The score and sound design provided further synchronicity through otherworldly sensations. In fact, nearly every sound in the score by Johann Jóhannsson was analog-based. He also relied heavily on vocals and there was little use of sequencers, synthesizers or samplers, as in his two previous scores with Villeneuve (“Sicario” and “Prisoners”).

“There’s a crucial montage in the middle of the film about the process to understand the language and to reverse engineer it in some way by Louise,” Jóhannsson told IndieWire. “The accompanying music is a pivotal portal to this final epiphany that changes Louise’s view of life.
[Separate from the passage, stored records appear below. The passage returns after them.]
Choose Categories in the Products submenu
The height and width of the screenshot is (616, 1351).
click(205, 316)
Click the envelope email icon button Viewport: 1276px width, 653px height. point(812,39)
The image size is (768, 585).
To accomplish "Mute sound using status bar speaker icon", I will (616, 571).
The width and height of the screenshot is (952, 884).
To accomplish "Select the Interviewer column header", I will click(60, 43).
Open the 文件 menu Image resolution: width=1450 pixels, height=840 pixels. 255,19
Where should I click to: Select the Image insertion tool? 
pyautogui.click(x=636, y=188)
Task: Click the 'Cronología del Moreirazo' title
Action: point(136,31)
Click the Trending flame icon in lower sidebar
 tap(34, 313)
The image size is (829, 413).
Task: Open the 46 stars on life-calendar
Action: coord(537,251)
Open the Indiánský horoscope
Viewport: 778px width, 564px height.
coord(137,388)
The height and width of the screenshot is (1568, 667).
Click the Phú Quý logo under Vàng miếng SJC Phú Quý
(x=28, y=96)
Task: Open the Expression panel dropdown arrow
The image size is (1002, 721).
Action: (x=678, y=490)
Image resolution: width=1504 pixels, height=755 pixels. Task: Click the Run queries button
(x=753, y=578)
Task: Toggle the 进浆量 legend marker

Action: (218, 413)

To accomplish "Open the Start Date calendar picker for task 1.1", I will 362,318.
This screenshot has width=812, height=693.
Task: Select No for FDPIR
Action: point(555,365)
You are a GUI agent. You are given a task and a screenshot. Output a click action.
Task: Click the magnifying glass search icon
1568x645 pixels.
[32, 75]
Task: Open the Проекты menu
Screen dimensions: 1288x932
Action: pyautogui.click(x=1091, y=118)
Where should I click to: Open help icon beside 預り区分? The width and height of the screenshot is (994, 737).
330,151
And it has a strong command of harmonic singing and overtone singing by Theater of Voices [ensemble].”

“Arrival”

Jóhannsson’s rough cuts were crucially played on set in Montreal, inspiring director, cast and crew and influencing the creative process. “The vocals we created [including New Zealand bird calls, bowed objects, wads of rice paper] latched into Jóhann’s complex and brooding score without competing,” added sound designer Dave Whitehead. “Once we started to get final cues delivered to us we did pitch-shift some of the sounds of the aliens to fit better with the tonality of the music creating a more sonically pleasing balance between the two.

“Denis’ initial note about creating a sacred and awe-inspiring vocal was the foundation of our sound design. There are moments that are scary, but he did not want lions or tigers roaring or any intense vocals that were too animalistic. Our aim was to create an alien sound that was more about a sensory experience than a traditional language. Denis did not want any noticeable synchronicity between the visual and audible languages. The point being, we should have no idea what they are saying or how to decipher it.”

That said, Whitehead was instructed by Villeneuve to intensify the emotional content of their vocals building up to the film’s climax and for that to ultimately reflect the journey of Louise’s character too.

“In the case of ‘Arrival,’ you can be sure that alien truly equals alien,” Whitehead said.